Supplied information>

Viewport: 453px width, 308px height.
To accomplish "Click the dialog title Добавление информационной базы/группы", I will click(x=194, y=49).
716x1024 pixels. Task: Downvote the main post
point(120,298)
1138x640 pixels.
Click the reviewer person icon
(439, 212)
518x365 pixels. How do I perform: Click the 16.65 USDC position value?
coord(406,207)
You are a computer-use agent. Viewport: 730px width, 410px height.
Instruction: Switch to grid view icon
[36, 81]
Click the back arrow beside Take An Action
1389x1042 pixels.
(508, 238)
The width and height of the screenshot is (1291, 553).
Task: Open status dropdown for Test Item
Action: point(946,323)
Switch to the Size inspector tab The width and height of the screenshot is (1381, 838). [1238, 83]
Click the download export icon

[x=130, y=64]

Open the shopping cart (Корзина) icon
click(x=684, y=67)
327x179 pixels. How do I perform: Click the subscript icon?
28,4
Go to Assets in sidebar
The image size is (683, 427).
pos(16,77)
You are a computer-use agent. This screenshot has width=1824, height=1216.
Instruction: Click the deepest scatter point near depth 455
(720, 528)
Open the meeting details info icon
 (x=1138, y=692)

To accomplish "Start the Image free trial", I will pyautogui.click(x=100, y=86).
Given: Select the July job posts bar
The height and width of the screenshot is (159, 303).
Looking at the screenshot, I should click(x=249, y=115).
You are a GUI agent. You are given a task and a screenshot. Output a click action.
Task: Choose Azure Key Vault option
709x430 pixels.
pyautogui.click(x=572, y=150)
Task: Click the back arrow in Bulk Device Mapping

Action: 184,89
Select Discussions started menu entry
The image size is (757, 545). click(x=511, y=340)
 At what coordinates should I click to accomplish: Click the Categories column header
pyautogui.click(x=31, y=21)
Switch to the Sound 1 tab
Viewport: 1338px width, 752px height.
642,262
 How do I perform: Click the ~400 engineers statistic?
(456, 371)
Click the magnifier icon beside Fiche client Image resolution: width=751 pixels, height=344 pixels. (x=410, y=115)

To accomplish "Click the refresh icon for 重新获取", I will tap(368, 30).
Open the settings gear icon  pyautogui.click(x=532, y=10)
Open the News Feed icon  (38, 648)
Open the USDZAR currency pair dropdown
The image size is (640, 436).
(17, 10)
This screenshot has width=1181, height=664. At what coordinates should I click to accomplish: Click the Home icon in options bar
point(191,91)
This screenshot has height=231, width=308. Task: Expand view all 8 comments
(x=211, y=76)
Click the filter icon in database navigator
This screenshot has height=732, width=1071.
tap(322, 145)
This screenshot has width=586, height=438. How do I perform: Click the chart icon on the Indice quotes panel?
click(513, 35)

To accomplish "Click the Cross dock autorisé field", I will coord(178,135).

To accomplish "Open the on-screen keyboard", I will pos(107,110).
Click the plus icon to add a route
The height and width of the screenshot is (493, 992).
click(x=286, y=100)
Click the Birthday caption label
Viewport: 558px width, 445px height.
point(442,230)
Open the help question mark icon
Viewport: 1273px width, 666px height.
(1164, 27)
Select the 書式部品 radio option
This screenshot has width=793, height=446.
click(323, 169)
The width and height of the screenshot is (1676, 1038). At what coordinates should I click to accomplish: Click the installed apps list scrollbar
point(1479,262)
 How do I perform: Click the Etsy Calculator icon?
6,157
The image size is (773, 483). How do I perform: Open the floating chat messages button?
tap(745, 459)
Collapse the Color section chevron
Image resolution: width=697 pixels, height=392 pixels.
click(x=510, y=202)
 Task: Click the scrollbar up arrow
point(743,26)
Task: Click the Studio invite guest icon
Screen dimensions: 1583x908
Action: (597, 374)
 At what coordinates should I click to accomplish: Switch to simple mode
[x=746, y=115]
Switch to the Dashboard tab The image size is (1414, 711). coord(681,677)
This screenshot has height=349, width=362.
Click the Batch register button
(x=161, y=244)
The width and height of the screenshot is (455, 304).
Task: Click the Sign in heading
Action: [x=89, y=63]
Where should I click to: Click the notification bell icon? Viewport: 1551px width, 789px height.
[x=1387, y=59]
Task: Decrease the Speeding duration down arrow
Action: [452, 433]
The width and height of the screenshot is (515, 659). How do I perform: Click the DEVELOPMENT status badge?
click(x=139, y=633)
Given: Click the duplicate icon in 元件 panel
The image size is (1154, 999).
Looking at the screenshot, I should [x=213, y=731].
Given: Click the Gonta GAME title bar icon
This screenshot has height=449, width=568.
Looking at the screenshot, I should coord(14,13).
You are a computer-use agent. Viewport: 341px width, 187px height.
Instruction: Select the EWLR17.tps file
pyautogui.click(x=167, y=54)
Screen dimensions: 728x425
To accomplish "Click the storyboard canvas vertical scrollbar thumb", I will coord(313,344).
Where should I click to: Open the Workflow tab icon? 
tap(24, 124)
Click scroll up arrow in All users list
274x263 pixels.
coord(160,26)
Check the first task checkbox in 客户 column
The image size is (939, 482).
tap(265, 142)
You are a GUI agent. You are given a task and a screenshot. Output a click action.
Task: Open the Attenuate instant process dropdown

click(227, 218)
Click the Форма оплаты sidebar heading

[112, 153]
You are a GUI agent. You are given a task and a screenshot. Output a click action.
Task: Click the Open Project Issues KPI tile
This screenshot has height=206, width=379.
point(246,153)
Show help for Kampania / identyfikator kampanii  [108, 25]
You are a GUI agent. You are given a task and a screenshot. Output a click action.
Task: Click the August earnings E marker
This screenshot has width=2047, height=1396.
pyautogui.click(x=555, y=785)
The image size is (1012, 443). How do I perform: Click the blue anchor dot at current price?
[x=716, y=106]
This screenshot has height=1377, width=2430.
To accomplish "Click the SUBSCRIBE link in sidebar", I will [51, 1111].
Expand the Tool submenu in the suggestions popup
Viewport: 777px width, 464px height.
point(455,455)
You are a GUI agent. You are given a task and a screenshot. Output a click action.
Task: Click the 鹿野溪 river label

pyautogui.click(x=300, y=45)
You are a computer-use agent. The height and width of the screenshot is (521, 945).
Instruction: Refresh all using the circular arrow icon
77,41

Written task>
Could you update the listing above by replacing every "computer-use agent" with "desktop assistant" and leaving everything else unchanged?

The completed task>
Viewport: 453px width, 308px height.
To accomplish "Click the dialog title Добавление информационной базы/группы", I will click(x=194, y=49).
716x1024 pixels. Task: Downvote the main post
point(120,298)
1138x640 pixels.
Click the reviewer person icon
(439, 212)
518x365 pixels. How do I perform: Click the 16.65 USDC position value?
coord(406,207)
You are a desktop assistant. Viewport: 730px width, 410px height.
Instruction: Switch to grid view icon
[36, 81]
Click the back arrow beside Take An Action
1389x1042 pixels.
(508, 238)
The width and height of the screenshot is (1291, 553).
Task: Open status dropdown for Test Item
Action: point(946,323)
Switch to the Size inspector tab The width and height of the screenshot is (1381, 838). [1238, 83]
Click the download export icon

[x=130, y=64]

Open the shopping cart (Корзина) icon
click(x=684, y=67)
327x179 pixels. How do I perform: Click the subscript icon?
28,4
Go to Assets in sidebar
The image size is (683, 427).
pos(16,77)
You are a desktop assistant. This screenshot has width=1824, height=1216.
Instruction: Click the deepest scatter point near depth 455
(720, 528)
Open the meeting details info icon
 (x=1138, y=692)

To accomplish "Start the Image free trial", I will pyautogui.click(x=100, y=86).
Given: Select the July job posts bar
The height and width of the screenshot is (159, 303).
Looking at the screenshot, I should click(x=249, y=115).
You are a GUI agent. You are given a task and a screenshot. Output a click action.
Task: Choose Azure Key Vault option
709x430 pixels.
pyautogui.click(x=572, y=150)
Task: Click the back arrow in Bulk Device Mapping

Action: 184,89
Select Discussions started menu entry
The image size is (757, 545). click(x=511, y=340)
 At what coordinates should I click to accomplish: Click the Categories column header
pyautogui.click(x=31, y=21)
Switch to the Sound 1 tab
Viewport: 1338px width, 752px height.
642,262
 How do I perform: Click the ~400 engineers statistic?
(456, 371)
Click the magnifier icon beside Fiche client Image resolution: width=751 pixels, height=344 pixels. (x=410, y=115)

To accomplish "Click the refresh icon for 重新获取", I will tap(368, 30).
Open the settings gear icon  pyautogui.click(x=532, y=10)
Open the News Feed icon  (38, 648)
Open the USDZAR currency pair dropdown
The image size is (640, 436).
(17, 10)
This screenshot has width=1181, height=664. At what coordinates should I click to accomplish: Click the Home icon in options bar
point(191,91)
This screenshot has height=231, width=308. Task: Expand view all 8 comments
(x=211, y=76)
Click the filter icon in database navigator
This screenshot has height=732, width=1071.
tap(322, 145)
This screenshot has width=586, height=438. How do I perform: Click the chart icon on the Indice quotes panel?
click(513, 35)

To accomplish "Click the Cross dock autorisé field", I will coord(178,135).

To accomplish "Open the on-screen keyboard", I will pos(107,110).
Click the plus icon to add a route
The height and width of the screenshot is (493, 992).
click(x=286, y=100)
Click the Birthday caption label
Viewport: 558px width, 445px height.
point(442,230)
Open the help question mark icon
Viewport: 1273px width, 666px height.
(1164, 27)
Select the 書式部品 radio option
This screenshot has width=793, height=446.
click(323, 169)
The width and height of the screenshot is (1676, 1038). At what coordinates should I click to accomplish: Click the installed apps list scrollbar
point(1479,262)
 How do I perform: Click the Etsy Calculator icon?
6,157
The image size is (773, 483). How do I perform: Open the floating chat messages button?
tap(745, 459)
Collapse the Color section chevron
Image resolution: width=697 pixels, height=392 pixels.
click(x=510, y=202)
 Task: Click the scrollbar up arrow
point(743,26)
Task: Click the Studio invite guest icon
Screen dimensions: 1583x908
Action: (597, 374)
 At what coordinates should I click to accomplish: Switch to simple mode
[x=746, y=115]
Switch to the Dashboard tab The image size is (1414, 711). coord(681,677)
This screenshot has height=349, width=362.
Click the Batch register button
(x=161, y=244)
The width and height of the screenshot is (455, 304).
Task: Click the Sign in heading
Action: [x=89, y=63]
Where should I click to: Click the notification bell icon? Viewport: 1551px width, 789px height.
[x=1387, y=59]
Task: Decrease the Speeding duration down arrow
Action: [452, 433]
The width and height of the screenshot is (515, 659). How do I perform: Click the DEVELOPMENT status badge?
click(x=139, y=633)
Given: Click the duplicate icon in 元件 panel
The image size is (1154, 999).
Looking at the screenshot, I should [x=213, y=731].
Given: Click the Gonta GAME title bar icon
This screenshot has height=449, width=568.
Looking at the screenshot, I should coord(14,13).
You are a desktop assistant. Viewport: 341px width, 187px height.
Instruction: Select the EWLR17.tps file
pyautogui.click(x=167, y=54)
Screen dimensions: 728x425
To accomplish "Click the storyboard canvas vertical scrollbar thumb", I will coord(313,344).
Where should I click to: Open the Workflow tab icon? 
tap(24, 124)
Click scroll up arrow in All users list
274x263 pixels.
coord(160,26)
Check the first task checkbox in 客户 column
The image size is (939, 482).
tap(265, 142)
You are a GUI agent. You are given a task and a screenshot. Output a click action.
Task: Open the Attenuate instant process dropdown

click(227, 218)
Click the Форма оплаты sidebar heading

[112, 153]
You are a GUI agent. You are given a task and a screenshot. Output a click action.
Task: Click the Open Project Issues KPI tile
This screenshot has height=206, width=379.
point(246,153)
Show help for Kampania / identyfikator kampanii  [108, 25]
You are a GUI agent. You are given a task and a screenshot. Output a click action.
Task: Click the August earnings E marker
This screenshot has width=2047, height=1396.
pyautogui.click(x=555, y=785)
The image size is (1012, 443). How do I perform: Click the blue anchor dot at current price?
[x=716, y=106]
This screenshot has height=1377, width=2430.
To accomplish "Click the SUBSCRIBE link in sidebar", I will [51, 1111].
Expand the Tool submenu in the suggestions popup
Viewport: 777px width, 464px height.
point(455,455)
You are a GUI agent. You are given a task and a screenshot. Output a click action.
Task: Click the 鹿野溪 river label

pyautogui.click(x=300, y=45)
You are a desktop assistant. The height and width of the screenshot is (521, 945).
Instruction: Refresh all using the circular arrow icon
77,41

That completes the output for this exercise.